If I write a D file like this one: http://arsdnet.net/dcode/iface/test.d and you compile with dmd -c, you'll see it goes without errors; that's a valid D file. The language allows you to write function prototypes without implementations.
A .di file is just like that, it just has a different file name.
Then given main: http://arsdnet.net/dcode/main.d if you compile dmd main, it will automatically search for iface/test.d when it sees "import iface.test;", find that .d file, or the .di if you rename it but same thing, and get your interface definition.
dmd main will fail with a linker error, so we need to implement it: http://arsdnet.net/dcode/impl.d Note: the impl does NOT import the module, so it never checks the other file. Keeping the .di and .d files in sync is one of the tricky parts here, unless you auto-generate the interface file, as undefined methods would give linker errors, but the order of methods is important: it must match, and so do the list of variables if there's any public ones.

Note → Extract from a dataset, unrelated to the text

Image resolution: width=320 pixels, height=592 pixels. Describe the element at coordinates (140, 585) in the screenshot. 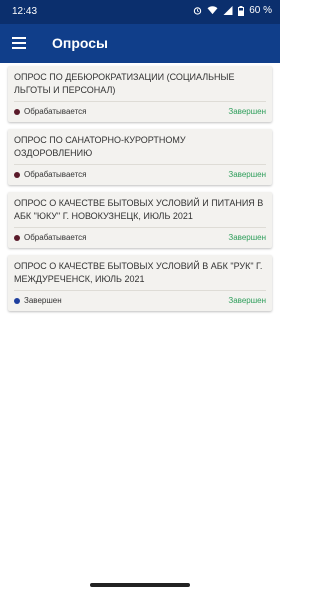

I see `gesture-nav-handle` at that location.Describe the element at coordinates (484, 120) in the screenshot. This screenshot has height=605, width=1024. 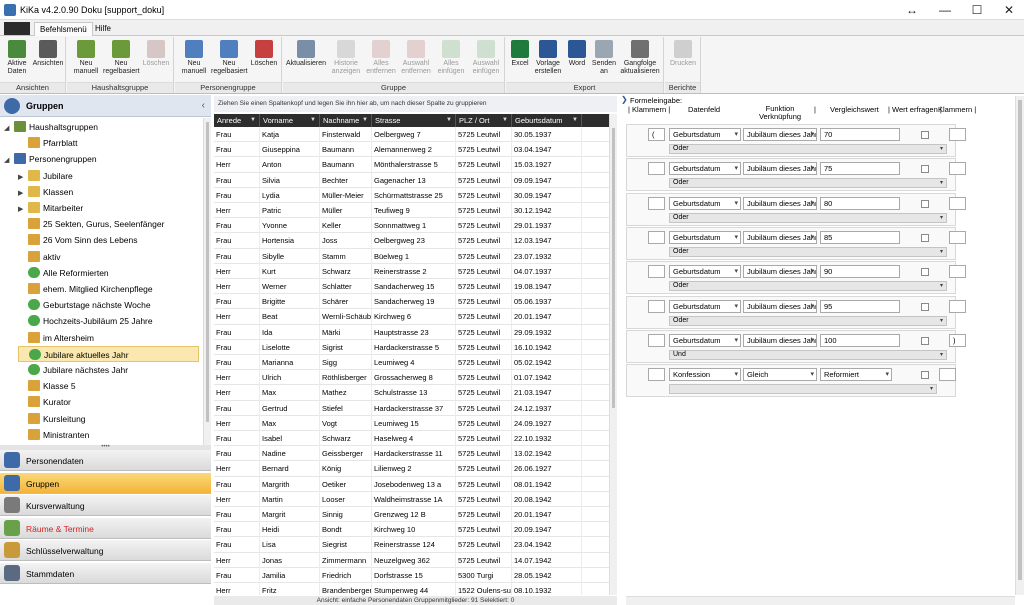
I see `column-header-plz-ort: PLZ / Ort ▼` at that location.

Otherwise, the usage code and the implementation code won't agree on the class' layout.
Again, it does not check that automatically, the implementation file doesn't look at the "header" file at all, so this is a major difference from C++ where you write the header file once, then use it in both the usage program and the implementation file.
You'll notice that the implementation file also lists the class, etc., too. D doesn't support the void MyClass::add(int a) {}
syntax C++ has to write the method outside the class.

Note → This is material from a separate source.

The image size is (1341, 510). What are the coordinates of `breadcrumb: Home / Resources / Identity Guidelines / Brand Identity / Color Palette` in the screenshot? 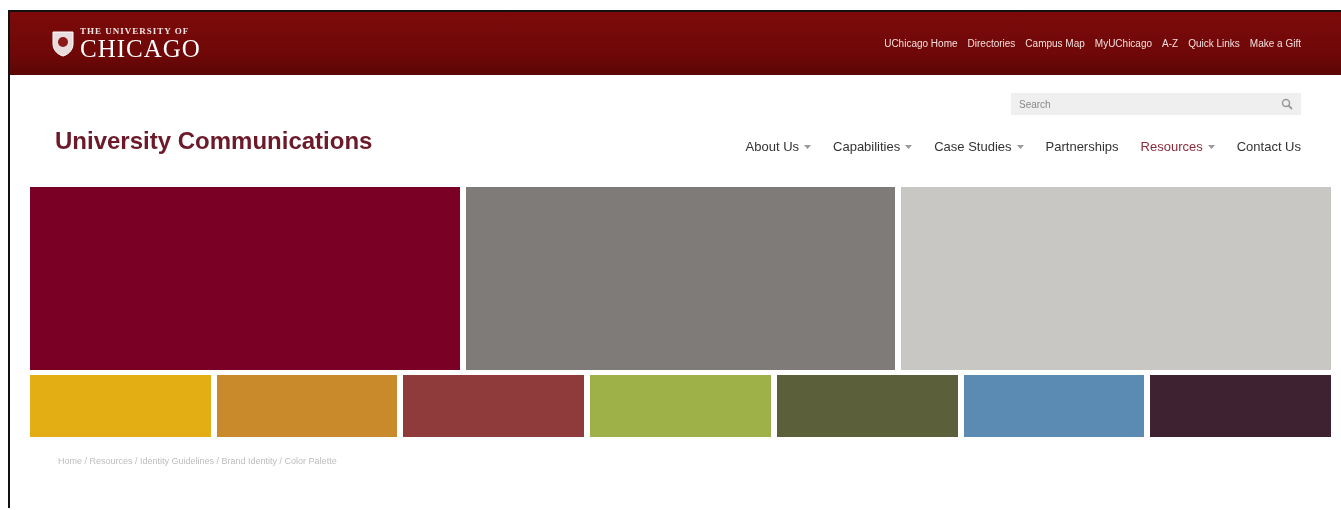 It's located at (198, 460).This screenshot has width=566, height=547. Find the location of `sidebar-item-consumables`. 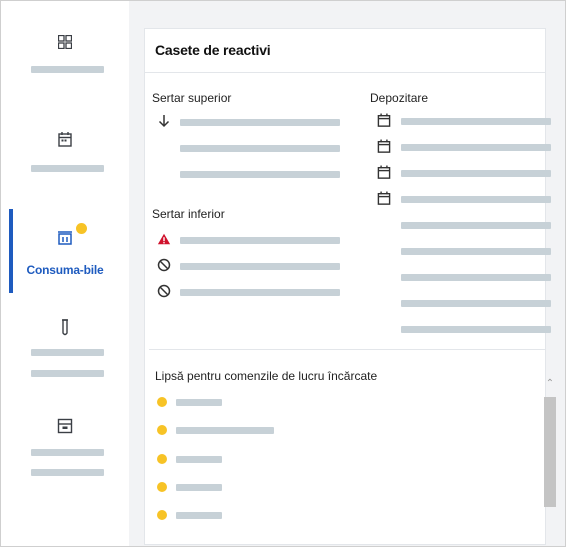

sidebar-item-consumables is located at coordinates (65, 251).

As far as I know, there's no way to force the implementation file to look for the header, if you put both on the command line, you get: "Error: module iface.test from file iface/test.d conflicts with another module test from file impl.d"
The way .di files are recommended to be used is to auto generate them with dmd -H. This reads the full implementation file and strips out the function bodies, leaving just the definitions. This part is probably the key thing when they say it is a feature of the compiler - the .di file is valid and standard D, but generated via a compiler option that doesn't necessarily need to be part of other compilers.